Bistami se rendit à pied à Agra, et y dépensa le reste de son argent pour acheter une robe de pèlerin soufi. Il demanda asile dans le logis soufi, un vieux bâtiment oblong, au sud de la vieille capitale, et il se baigna dans leur bassin, se purifiant l’intérieur comme l’extérieur.
Puis il quitta la ville et alla à pied à Fatehpur Sikri, la nouvelle capitale de l’empire d’Akbar. Il vit que la cité encore inachevée était la réplique en pierre des vastes campements de tentes des armées mongoles, jusqu’aux colonnes de marbre qui se dressaient à l’écart des murs, comme des piquets de tente. La ville était poussiéreuse, ou boueuse, et la pierre blanche dont elle était faite était déjà sale. Dans les jardins nouvellement plantés, les arbres étaient tout petits. Le long mur d’enceinte du palais impérial donnait sur la grande avenue qui séparait le nord et le sud de la cité, menant à une grande mosquée de marbre et au dargah dont Bistami avait entendu parler à Agra, la tombe du saint soufi Cheikh Salim Chishti. Vers la fin de sa longue vie, Chishti avait été le professeur du jeune Akbar, et on disait maintenant que son souvenir était le lien le plus fort d’Akbar avec l’islam. Le même Chishti était allé en Iran, dans sa jeunesse, et avait suivi l’enseignement de Shah Esmail, tout comme Tustari, le maître de Bistami.
Bistami s’approcha donc à reculons de la grande tombe blanche de Chishti, en récitant des sourates du Coran. « Au nom de Dieu le Miséricordieux, le très Miséricordieux. Sois endurant avec ceux qui prient leur Seigneur matin et soir, ils désirent Sa face. Ne regarde pas ailleurs par désir des charmes de cette vie. N’écoute pas celui dont nous distrayons le cœur de penser à nous, il suit ses passions et fait l’insolent[1]. »
À l’entrée, il se prosterna vers La Mecque et dit la prière de l’aube, puis il entra dans la cour murée qui entourait la tombe, et rendit hommage à Chishti. Les autres faisaient de même, évidemment, et quand il eut fini ses dévotions, il parla à certains d’entre eux, leur racontant son voyage en remontant jusqu’à l’époque où il était en Iran, éludant ses arrêts en cours de route.
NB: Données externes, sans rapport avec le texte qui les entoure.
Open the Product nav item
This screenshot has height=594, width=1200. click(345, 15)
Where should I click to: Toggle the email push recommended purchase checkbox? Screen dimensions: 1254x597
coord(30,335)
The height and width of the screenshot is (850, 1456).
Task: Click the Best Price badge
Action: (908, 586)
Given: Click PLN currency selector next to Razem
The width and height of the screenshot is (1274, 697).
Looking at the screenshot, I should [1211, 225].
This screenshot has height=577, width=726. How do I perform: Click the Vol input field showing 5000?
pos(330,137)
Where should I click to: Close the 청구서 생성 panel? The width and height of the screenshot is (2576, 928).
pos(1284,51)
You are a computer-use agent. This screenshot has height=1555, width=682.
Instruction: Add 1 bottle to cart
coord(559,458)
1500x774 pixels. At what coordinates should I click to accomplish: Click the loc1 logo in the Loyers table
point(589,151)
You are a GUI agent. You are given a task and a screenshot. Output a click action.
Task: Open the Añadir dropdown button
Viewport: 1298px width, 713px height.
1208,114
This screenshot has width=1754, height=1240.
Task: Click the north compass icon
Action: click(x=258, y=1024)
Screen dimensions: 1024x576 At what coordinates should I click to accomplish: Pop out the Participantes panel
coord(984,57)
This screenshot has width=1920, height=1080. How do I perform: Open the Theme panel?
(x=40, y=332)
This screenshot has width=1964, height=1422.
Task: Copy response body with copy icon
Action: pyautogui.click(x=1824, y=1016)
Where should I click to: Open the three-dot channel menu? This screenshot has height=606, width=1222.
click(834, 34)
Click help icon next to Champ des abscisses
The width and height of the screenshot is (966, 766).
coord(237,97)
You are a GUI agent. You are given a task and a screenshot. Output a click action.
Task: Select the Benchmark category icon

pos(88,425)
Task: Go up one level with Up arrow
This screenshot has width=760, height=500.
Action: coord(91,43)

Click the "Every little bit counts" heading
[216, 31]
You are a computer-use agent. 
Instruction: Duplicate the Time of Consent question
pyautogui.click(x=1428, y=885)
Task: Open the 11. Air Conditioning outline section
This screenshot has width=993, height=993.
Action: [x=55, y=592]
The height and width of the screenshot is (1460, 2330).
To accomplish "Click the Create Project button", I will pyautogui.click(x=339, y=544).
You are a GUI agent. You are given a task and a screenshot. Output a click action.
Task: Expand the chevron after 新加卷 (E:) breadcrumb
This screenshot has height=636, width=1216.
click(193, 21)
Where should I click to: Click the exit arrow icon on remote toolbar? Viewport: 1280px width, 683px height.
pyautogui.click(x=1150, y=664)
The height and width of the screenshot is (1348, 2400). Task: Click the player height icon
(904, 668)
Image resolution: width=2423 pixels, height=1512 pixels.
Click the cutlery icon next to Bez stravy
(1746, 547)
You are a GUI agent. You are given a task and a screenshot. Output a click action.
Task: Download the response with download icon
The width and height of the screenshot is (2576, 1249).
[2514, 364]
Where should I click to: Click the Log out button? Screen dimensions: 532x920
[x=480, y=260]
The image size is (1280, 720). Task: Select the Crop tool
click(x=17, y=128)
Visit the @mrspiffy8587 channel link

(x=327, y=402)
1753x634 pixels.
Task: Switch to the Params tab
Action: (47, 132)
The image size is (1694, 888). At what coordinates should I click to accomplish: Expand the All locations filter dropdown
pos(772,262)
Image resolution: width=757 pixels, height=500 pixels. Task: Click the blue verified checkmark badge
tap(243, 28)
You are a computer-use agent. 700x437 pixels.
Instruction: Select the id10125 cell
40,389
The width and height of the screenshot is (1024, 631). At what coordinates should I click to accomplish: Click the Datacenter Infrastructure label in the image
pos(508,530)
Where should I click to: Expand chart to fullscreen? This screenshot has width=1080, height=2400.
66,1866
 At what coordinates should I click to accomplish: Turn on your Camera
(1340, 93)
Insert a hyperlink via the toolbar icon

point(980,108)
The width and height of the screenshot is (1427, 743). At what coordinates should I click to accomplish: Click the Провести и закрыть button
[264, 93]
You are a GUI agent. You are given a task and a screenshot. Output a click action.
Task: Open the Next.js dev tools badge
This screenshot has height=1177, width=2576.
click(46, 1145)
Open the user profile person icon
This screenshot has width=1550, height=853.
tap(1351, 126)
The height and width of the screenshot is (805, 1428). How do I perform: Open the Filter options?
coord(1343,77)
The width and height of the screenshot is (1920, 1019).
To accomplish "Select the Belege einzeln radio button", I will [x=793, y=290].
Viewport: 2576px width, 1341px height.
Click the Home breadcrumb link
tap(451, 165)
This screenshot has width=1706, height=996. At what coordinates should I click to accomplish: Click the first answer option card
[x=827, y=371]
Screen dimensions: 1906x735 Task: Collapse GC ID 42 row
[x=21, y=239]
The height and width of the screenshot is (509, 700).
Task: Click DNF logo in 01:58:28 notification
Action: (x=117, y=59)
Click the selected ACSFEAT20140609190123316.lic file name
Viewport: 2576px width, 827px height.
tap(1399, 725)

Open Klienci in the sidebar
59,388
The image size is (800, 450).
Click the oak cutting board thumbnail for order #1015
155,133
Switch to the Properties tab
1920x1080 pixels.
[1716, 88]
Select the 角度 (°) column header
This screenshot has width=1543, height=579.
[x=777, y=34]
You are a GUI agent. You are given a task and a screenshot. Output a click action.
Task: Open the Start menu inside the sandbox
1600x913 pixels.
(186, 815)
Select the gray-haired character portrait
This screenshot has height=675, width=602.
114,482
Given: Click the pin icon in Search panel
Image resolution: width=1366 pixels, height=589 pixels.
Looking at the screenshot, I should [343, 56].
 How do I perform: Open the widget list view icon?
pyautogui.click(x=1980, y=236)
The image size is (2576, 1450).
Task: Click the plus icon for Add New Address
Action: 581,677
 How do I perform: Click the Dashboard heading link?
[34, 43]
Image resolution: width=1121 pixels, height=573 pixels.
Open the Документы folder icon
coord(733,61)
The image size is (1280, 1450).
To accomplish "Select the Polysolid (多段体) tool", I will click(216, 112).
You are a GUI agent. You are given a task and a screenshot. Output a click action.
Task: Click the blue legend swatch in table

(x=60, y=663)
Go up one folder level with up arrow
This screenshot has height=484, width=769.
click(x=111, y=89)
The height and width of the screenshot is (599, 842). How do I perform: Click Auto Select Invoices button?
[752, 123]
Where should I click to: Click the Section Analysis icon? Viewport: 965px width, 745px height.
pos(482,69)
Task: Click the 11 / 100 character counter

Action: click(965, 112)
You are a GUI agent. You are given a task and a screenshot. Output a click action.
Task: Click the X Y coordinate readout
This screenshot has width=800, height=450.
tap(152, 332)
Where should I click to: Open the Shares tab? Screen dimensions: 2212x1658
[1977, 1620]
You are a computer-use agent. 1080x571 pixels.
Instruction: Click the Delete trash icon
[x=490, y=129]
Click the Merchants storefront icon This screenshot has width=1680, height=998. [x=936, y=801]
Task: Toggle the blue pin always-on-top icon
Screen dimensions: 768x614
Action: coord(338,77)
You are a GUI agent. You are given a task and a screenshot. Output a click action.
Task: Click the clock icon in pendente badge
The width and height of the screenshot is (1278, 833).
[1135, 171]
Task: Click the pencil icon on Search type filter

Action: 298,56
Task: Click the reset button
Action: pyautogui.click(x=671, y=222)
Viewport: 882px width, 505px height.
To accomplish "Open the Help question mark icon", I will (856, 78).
Pour finir, il répéta son histoire à l’un des oulémas de la propre cour d’Akbar, et insista sur la « relation maître à élève » qui unissait son maître à Chishti, et il reprit ses prières ; il revint à la tombe jour après jour, établissant un rituel de prières, de purifications, de réponses aux questions des pèlerins qui ne parlaient que persan, se liant avec tous ceux qui visitaient le tombeau. Ce qui amena finalement le petit-fils de Chishti à venir le trouver. Cet homme dit ensuite du bien de lui à Akbar, à ce qu’il crut comprendre. Il prenait son repas quotidien au logis des soufis, et persévéra, affamé, mais plein d’espoir.
Un matin, aux premières lueurs de l’aube, alors qu’il était déjà en train de prier dans la cour intérieure du tombeau, l’empereur Akbar vint en personne au mausolée, prit un simple balai et commença à balayer la cour. La fraîcheur de la nuit flottait encore dans l’air, et pourtant Bistami était en sueur lorsque Akbar finit ses dévotions. Puis le petit-fils de Chishti arriva et demanda à Bistami de venir, quand il aurait fini ses prières, pour le présenter à l’empereur.